Hackers on Friday gained unauthorized entry into the computer system controlling a water treatment facility in the city of Oldsmar, Florida and sought to add a “dangerous level” of additive to the water supply, according to a report from the Tampa Bay Times.
The incident first took place on February 5th at Oldsmar’s water treatment facility when around 8 a.m. a plant operator noticed someone remotely accessing the computer system he was monitoring. This system is responsible for controlling the chemicals and other operations of the water treatment plant.
Since the computers are set up for allowing remote access to supervisors to troubleshoot from different locations, the operator did not think much of the incident. However, it happened again that afternoon at about 1:30 p.m., as the operator could see someone taking control of the mouse and opening various software functions that control the water treatment.
The hacker spent around five minutes in the system and briefly increased the amount of sodium hydroxide, also known as lye, in the water from 100 parts per million to 11,100 parts per million. After the second attempt, the plant operator at the water supply plant immediately reset the levels of sodium hydroxide to normal.
“This is obviously a significant and potentially dangerous increase sodium hydroxide also known as lye is the main ingredient in drain cleaners. It’s also used to control water acidity and remove metals from drinking water,” Pinellas County Sheriff Bob Gualtieri said during a news conference on Monday.

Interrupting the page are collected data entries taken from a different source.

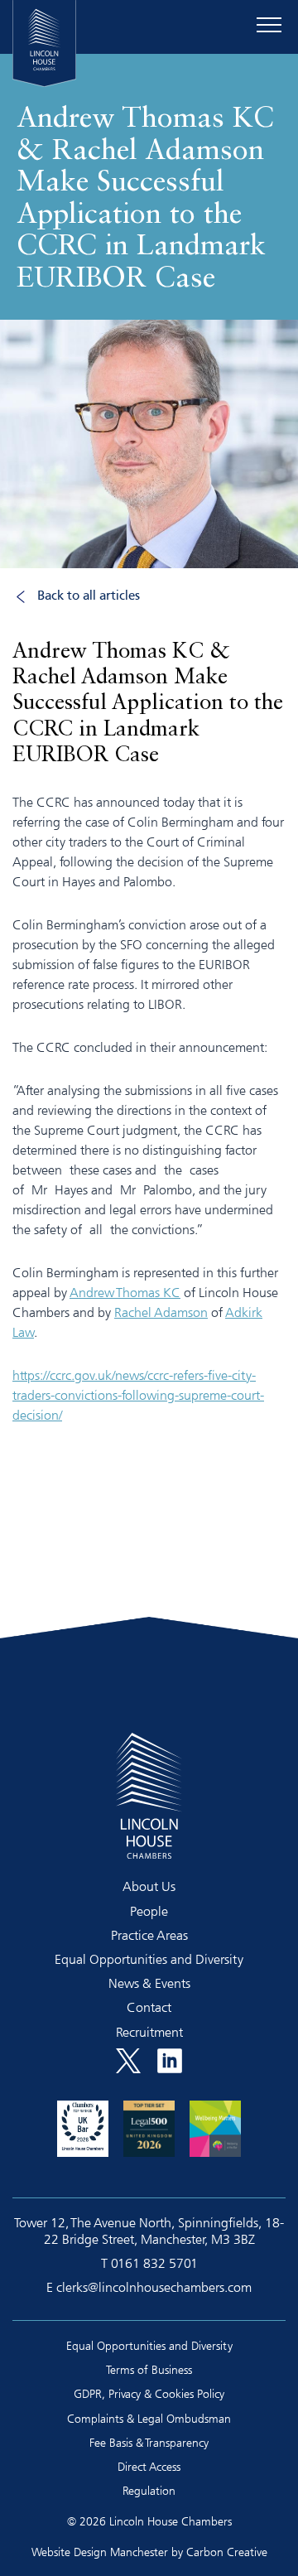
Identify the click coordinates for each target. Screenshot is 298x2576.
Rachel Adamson (161, 1312)
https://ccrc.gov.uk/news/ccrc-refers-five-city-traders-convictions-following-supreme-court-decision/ (138, 1395)
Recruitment (149, 2032)
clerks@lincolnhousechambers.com (154, 2287)
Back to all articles (88, 596)
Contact (149, 2007)
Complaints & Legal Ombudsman (149, 2418)
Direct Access (149, 2466)
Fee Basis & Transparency (149, 2442)
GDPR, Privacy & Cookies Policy (149, 2393)
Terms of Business (149, 2369)
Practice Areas (149, 1935)
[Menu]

“In these mega quantities, it’s a caustic substance. I’m not a chemist, but it is the primary ingredient in liquid drain cleaners. It’s lye. I want to stress, it would have been caught. But if you want to put that amount of substance in the drinking water, it’s not a good thing. The amount of sodium hydroxide that got in was minimal and was reversed quickly.”
Oldsmar Officials said other safeguards in place to prevent the increased chemical would have likely caught the change before it was released to the public.

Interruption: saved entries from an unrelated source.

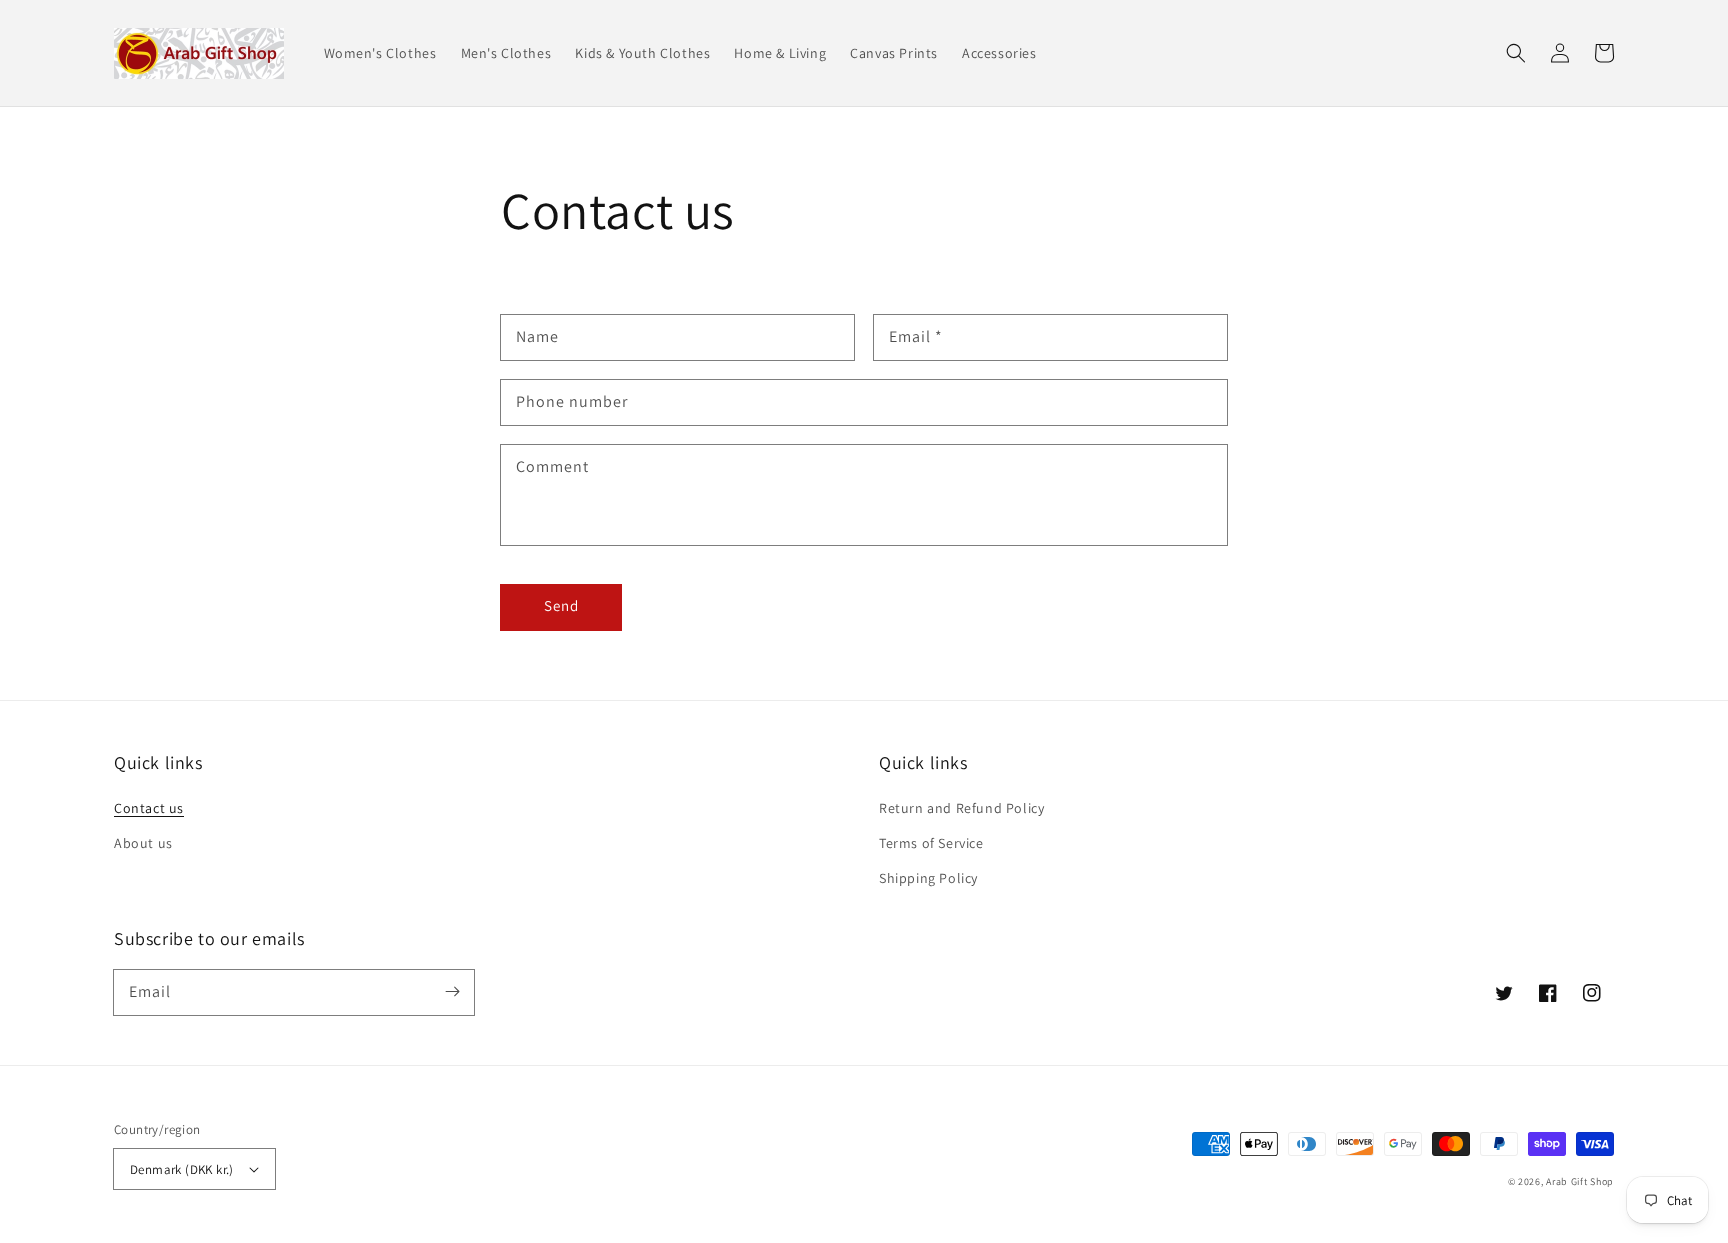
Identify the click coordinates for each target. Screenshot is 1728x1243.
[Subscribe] (452, 992)
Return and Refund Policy (961, 808)
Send (561, 605)
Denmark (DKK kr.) (182, 1169)
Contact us (149, 808)
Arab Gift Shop (1580, 1181)
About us (143, 843)
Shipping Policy (928, 878)
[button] (1516, 53)
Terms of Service (931, 843)
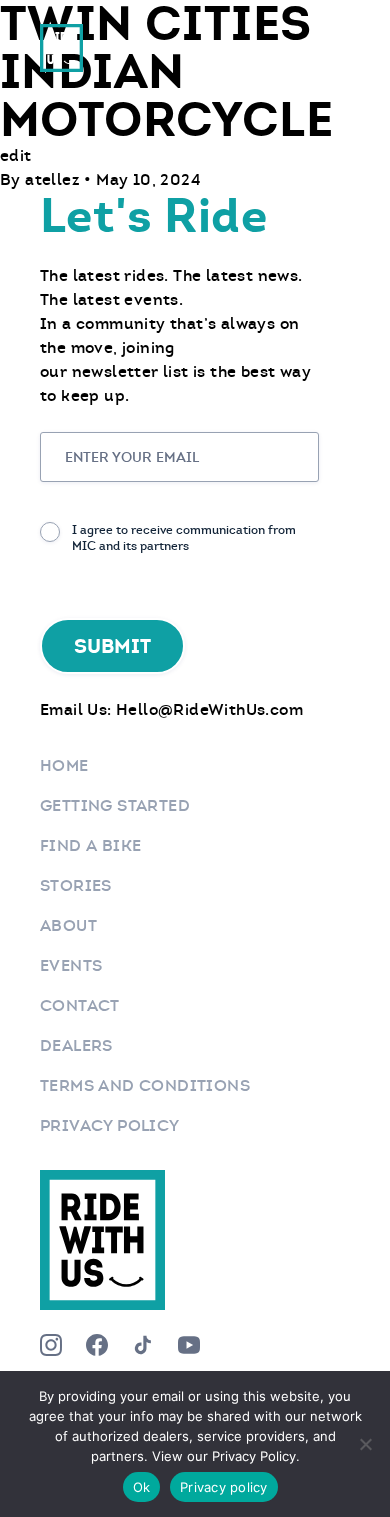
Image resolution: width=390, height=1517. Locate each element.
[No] (365, 1444)
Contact (80, 1005)
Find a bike (90, 845)
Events (71, 965)
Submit (112, 646)
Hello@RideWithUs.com (209, 709)
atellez (54, 179)
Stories (76, 885)
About (68, 925)
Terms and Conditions (145, 1085)
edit (16, 155)
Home (64, 765)
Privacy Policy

Gualtieri added, “At no time was there a significant adverse effect on the water being treated. Importantly, the public was never in danger. Even if the plant operator had not quickly reversed the increased amount of sodium hydroxide, it would’ve taken between 24 and 36 hours for that water to hit the water supply system.”
The Oldsmar plant supplies water to businesses and about 15,000 residents. Oldsmar officials have since temporarily disabled remote access programme to the water system.
The FBI along with the Secret Service and the Pinellas County Sheriff’s Office are trying to determine who is behind the hack. Gualtieri said he does not know who is responsible for the cyberattack.
“The important thing is to put everyone on notice. Obviously, these investigations are very complicated. We don’t know right now if the breach originated within the United States, or outside the country. We also do not know why the Oldsmar system was targeted and we have no knowledge of any other systems being unlawfully accessed,” Gualtieri added.